* _Text excerpt_:
▼▼▼
I am immensely grateful to everyone who reads my blog and, particularly, to those who have interacted with me through it by pointing out what a fool I am sometimes or what a good idea that other thing was. Mostly the former, I have to admit.
This is precisely what is so good about Web 2.0: the reflection, the sharing, the collaboration and, most importantly, the learning.
This is why I find it so disheartening that some bloggers, who have spent a huge amount of time blogging about blogging and how beneficial to us all it is, suddenly start talking about there being too many bloggers diluting the conversation, or too many bloggers who fad on the latest gadget and don’t really care about the pedagogy behind it.
I, for one, don’t quote straight out of my doctoral thesis when writing a post. I don’t set out to teach, I set out to learn from the experience of writing about a topic and from you.
I am also capable of reaching my own conclusions about pedagogy and will not begrudge someone the fact that they blogged about the newest web gadget and did not write a dissertation about its pedagogical value: I am just happy that that person was willing to share that information with me, I can then decide whether it actually is of any use to me, without pretentiously criticising the format in which the information was delivered.
▲▲▲
* _Tasks to perform_:
a: Please reproduce the blog post about blogging word for word, from "This is precisely" to "and from you.".
b: According to the blog post about blogging, which things make Web 2.0 so good?
c: Pick up the blog post about blogging after its last sentence and carry it on.

* _Given entries_:
▼▼▼
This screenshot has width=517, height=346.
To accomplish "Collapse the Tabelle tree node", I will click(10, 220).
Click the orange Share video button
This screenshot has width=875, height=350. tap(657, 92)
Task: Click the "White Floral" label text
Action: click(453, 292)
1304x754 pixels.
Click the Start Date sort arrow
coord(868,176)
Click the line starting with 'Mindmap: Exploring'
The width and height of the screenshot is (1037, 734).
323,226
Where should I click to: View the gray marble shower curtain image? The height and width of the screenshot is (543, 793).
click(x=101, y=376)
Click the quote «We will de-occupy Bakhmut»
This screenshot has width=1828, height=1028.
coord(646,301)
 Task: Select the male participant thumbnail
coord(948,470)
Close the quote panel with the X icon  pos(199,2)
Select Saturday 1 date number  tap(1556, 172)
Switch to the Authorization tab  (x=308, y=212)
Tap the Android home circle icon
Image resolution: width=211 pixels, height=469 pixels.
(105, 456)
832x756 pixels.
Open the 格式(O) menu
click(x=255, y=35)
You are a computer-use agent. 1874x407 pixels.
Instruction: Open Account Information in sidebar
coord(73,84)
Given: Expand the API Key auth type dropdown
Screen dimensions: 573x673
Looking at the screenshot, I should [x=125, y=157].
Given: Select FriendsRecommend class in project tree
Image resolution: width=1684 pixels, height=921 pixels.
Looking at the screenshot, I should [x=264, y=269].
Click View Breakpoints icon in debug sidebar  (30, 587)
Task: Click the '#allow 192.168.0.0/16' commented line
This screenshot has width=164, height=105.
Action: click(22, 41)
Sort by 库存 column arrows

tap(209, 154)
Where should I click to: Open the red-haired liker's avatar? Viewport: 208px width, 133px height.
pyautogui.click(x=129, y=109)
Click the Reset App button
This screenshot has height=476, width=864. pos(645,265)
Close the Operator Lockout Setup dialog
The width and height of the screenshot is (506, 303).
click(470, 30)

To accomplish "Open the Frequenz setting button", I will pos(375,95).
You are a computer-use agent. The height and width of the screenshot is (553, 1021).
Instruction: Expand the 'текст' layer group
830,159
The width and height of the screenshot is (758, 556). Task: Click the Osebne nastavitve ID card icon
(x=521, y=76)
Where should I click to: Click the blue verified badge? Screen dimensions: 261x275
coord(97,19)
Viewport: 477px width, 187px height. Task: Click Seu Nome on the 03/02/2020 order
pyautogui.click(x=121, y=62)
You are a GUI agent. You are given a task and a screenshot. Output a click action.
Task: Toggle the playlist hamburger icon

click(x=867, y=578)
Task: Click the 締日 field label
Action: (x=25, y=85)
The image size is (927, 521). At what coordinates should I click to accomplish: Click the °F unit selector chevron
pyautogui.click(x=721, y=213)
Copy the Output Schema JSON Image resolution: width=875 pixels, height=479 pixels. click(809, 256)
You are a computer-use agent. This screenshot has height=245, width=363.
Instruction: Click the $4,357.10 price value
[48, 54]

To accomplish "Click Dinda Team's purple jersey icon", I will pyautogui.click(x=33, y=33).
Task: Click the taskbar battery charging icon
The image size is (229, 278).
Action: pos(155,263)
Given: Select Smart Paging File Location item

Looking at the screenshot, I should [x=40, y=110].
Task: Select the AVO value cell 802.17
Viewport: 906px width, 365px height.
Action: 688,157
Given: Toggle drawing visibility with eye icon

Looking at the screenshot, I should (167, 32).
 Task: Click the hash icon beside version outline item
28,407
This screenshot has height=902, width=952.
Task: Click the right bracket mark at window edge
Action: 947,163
▲▲▲
* _Results of the tasks_:
a:
This is precisely what is so good about Web 2.0: the reflection, the sharing, the collaboration and, most importantly, the learning.
This is why I find it so disheartening that some bloggers, who have spent a huge amount of time blogging about blogging and how beneficial to us all it is, suddenly start talking about there being too many bloggers diluting the conversation, or too many bloggers who fad on the latest gadget and don’t really care about the pedagogy behind it.
I, for one, don’t quote straight out of my doctoral thesis when writing a post. I don’t set out to teach, I set out to learn from the experience of writing about a topic and from you.

b: The reflection, the sharing, the collaboration and, most importantly, the learning.

c:
In addition, I don’t think that a blog should be used as a platform to spew out quasi-intelligent rhetorical questions or magniloquent platitudes, such as the above mentioned you’re diluting my conversation, we need revolution, not evolution or, my favourite, if you don’t understand what I am talking about, you’re missing the point.
After all, we can all ask questions, can’t we? It’s just that I am rather more interested in the answers.
As far as blogging and Web 2.0 are concerned, my philosophy remains unchanged: cuantos más, mejor – the more, the merrier. Don’t you think?